For example, consider observable such as spin with an associated operator, S. The eigenvectors of this operator S correspond to the possible outcomes of a measurement of that observable, e.g., |up> and |down>. These eigenvectors have corresponding eigenvalues which are the probability amplitudes of each outcome. The probabilities of all the outcomes of the single observable are normalized. For a classical analog to the spin, we can consider an observable S for a coin that corresponds to the measurement of its heads/tails position. This single observable S has two outcomes, |heads> and |tails>, each with probability 50%. We’re still just talking about one observable, though.

We can envision another observable T of the coin, e.g., the measurement of its angular momentum. The operator for this observable will have its own set of orthogonal eigenvectors corresponding to the different possible outcomes of measuring this momentum observable. The corresponding probabilities of these momentum outcomes will be normalized amongst themselves.

The two different operators S and T may be non-commuting, i.e., the two observables may be incompatible, which means that they can not be simultaneously measured with arbitrary precision. What is important to note here is that the different orthogonal eigenvectors |heads> and |tails> of the single observable S are very different from different non-commuting operators T and S. In other words, the two different outcomes of a single observable S are not the same as incompatible observables S and T. For example, commutation relations and Heisenberg’s uncertainty principle apply to two incompatible observables, not to two possible outcomes of one observable. Normalization and the collapse of the state vector apply to the possible outcomes of a single observable, not to incompatible observables.

The selection of an observable (e.g, position or momentum) is a free choice of the experimenter. In effect, it is a choice of a reference frame or coordinate system.
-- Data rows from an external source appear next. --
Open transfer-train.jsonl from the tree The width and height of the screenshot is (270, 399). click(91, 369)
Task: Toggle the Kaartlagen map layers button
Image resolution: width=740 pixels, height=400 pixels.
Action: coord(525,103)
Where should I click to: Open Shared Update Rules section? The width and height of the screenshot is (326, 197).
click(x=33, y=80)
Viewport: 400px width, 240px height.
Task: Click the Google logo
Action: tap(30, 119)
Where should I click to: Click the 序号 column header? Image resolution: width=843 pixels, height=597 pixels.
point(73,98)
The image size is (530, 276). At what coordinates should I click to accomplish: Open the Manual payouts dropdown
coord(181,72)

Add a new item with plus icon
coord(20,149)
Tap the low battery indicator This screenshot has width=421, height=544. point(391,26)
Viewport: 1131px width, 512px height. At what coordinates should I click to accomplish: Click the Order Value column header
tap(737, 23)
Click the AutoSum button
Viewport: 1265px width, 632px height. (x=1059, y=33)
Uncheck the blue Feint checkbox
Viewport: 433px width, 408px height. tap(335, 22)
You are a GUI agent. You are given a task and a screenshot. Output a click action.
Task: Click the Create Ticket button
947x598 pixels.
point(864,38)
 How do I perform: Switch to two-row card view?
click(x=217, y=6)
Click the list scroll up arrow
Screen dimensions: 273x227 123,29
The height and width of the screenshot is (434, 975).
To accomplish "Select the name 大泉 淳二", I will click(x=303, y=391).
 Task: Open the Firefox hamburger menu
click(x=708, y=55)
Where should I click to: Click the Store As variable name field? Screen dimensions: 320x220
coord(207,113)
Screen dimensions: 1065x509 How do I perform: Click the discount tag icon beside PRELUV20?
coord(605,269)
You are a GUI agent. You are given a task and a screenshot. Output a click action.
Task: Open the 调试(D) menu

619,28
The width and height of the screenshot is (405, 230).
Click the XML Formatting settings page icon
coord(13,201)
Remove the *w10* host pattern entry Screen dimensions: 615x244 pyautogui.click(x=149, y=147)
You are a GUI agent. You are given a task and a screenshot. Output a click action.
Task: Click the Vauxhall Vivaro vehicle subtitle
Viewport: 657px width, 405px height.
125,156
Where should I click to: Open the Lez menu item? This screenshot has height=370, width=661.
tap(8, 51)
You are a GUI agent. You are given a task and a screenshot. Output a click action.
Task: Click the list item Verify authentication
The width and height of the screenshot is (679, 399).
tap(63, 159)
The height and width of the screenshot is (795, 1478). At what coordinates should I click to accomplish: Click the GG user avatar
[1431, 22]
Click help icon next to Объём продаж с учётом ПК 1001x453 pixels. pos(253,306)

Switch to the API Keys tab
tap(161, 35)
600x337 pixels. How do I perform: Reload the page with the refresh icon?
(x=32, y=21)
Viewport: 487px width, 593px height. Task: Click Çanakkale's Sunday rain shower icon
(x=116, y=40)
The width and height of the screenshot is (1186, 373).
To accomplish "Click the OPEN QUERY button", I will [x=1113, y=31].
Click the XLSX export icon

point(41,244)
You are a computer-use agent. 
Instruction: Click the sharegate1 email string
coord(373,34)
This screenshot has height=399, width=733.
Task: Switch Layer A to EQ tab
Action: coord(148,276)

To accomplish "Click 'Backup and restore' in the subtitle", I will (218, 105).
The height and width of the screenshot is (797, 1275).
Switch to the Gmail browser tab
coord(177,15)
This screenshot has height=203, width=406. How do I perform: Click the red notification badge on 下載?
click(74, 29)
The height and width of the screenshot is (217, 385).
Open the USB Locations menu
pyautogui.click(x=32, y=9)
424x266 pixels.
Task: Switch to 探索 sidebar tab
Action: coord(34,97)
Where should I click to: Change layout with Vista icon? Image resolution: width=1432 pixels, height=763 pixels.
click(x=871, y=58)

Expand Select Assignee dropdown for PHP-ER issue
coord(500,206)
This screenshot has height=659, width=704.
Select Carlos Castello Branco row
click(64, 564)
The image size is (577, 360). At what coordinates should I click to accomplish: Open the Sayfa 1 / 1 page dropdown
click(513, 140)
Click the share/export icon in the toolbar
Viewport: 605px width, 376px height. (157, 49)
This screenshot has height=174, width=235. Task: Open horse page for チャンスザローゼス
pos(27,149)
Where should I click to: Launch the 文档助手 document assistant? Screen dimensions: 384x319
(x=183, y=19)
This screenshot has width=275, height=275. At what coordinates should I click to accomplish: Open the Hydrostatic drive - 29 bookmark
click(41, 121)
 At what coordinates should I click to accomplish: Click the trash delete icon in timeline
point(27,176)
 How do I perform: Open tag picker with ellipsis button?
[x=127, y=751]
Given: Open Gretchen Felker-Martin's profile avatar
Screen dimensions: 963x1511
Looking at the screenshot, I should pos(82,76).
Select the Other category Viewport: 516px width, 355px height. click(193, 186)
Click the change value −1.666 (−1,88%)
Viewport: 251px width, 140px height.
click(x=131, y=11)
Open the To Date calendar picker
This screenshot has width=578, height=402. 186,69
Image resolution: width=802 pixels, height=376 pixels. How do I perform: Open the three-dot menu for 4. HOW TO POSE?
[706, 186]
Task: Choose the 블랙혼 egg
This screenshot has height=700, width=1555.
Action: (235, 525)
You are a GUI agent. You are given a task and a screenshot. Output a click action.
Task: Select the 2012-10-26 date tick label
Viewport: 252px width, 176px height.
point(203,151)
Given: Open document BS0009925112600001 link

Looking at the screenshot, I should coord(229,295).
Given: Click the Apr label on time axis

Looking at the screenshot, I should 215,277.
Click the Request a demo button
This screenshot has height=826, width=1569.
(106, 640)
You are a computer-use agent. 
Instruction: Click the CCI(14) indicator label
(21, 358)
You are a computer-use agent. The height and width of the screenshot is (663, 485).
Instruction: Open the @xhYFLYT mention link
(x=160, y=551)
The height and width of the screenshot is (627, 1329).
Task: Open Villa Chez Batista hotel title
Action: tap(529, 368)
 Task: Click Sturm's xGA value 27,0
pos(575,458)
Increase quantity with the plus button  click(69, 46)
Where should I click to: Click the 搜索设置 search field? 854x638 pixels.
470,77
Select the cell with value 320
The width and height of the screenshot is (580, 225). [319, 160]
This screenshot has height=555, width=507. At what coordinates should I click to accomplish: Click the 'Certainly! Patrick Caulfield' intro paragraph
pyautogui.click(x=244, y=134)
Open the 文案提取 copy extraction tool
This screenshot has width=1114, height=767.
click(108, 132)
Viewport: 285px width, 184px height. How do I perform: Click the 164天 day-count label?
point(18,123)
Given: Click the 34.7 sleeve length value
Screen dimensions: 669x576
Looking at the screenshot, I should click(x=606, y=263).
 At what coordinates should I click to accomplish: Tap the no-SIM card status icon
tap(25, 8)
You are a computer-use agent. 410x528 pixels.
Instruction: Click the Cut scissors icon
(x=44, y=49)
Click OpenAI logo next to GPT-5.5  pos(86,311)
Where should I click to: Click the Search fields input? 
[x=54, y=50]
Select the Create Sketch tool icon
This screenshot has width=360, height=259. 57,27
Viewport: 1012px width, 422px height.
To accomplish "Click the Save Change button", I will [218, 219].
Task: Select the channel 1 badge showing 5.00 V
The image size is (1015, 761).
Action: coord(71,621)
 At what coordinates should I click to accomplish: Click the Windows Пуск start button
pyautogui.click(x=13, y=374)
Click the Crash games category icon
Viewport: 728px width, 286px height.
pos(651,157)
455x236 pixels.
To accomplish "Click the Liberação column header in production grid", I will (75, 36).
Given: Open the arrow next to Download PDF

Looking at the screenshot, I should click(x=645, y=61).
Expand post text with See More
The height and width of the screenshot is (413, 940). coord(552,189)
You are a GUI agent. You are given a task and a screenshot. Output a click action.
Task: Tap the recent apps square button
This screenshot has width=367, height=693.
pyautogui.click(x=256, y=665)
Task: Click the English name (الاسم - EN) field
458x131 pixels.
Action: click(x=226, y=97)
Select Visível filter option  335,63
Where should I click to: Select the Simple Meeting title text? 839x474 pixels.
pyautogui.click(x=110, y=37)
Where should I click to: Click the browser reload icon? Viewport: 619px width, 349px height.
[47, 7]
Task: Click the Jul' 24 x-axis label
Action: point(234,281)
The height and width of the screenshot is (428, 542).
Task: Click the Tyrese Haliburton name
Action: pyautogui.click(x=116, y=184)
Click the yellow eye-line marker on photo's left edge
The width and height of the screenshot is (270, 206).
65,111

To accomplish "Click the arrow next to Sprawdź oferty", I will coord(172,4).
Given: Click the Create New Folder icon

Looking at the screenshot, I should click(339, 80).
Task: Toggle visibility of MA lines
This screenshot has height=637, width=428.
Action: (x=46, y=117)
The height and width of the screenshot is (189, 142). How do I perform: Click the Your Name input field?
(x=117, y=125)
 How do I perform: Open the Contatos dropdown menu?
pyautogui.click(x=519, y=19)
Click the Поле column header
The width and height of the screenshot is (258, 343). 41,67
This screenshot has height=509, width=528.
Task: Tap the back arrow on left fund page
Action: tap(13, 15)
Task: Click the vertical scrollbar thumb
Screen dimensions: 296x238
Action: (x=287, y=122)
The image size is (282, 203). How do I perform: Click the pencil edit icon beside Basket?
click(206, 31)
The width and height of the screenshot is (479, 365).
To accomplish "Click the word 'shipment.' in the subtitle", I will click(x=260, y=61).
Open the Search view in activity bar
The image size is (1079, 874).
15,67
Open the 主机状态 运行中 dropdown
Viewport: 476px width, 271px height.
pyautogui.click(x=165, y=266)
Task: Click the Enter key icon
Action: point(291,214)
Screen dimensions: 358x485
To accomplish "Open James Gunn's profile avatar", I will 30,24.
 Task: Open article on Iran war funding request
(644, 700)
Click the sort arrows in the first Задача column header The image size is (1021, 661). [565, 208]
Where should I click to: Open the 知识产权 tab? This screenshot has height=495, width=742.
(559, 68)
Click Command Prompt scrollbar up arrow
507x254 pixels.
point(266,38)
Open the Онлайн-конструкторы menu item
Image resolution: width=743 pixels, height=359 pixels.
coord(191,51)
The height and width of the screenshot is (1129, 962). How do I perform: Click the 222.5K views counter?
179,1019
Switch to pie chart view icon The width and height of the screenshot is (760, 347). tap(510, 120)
Mathematically, it is a choice of the basis according to which the state vector of the system is represented. The choice of an observable is not part of the dynamics of quantum theory. It is not something the theory predicts, but something we must define, just as in relativity we are free to select any particular reference frame for observation. We are, in effect, talking about different ways of describing the world, not different underlying physics. A unique feature of quantum physics, however, is the incompatibility of different observables. Multiple complementary perspectives are needed to see the “whole” of reality; but we can not simultaneously view reality from these different perspectives. This is one unique and mysterious aspect of quantum theory.

Once an observable is selected, the selection of a particular outcome of a measurement of that observable is not a choice of the experimenter. The result of a measurement appears to be a free choice of nature, subject to the probability distributions dictated by quantum theory. If the same observable is measured, each individual outcome is unpredictable, but the ensemble of outcomes will conform to the theoretically predicted probability distribution.

Thus, there are two quite distinct aspects of quantum measurement. The first is the free selection by the experimenter of the observable to be measured. This selection defines the set of possible measurement results and their respective probabilities, but does not select a particular result. Even if the measurement interaction takes place, and the system decoheres, there is still not a selection of one result. All that has taken place is that the coherence between the different possible results is no longer measurable. The selection of one result does not take place until a result has been actualized by the actualization of a unique measurement result. This selection of one result does not obey a physical law (in fact, it violates Schrodinger’s equation). Nor is it, like the selection of the observable, something that the experimenter is free to choose. It is a unique and mysterious feature of quantum theory.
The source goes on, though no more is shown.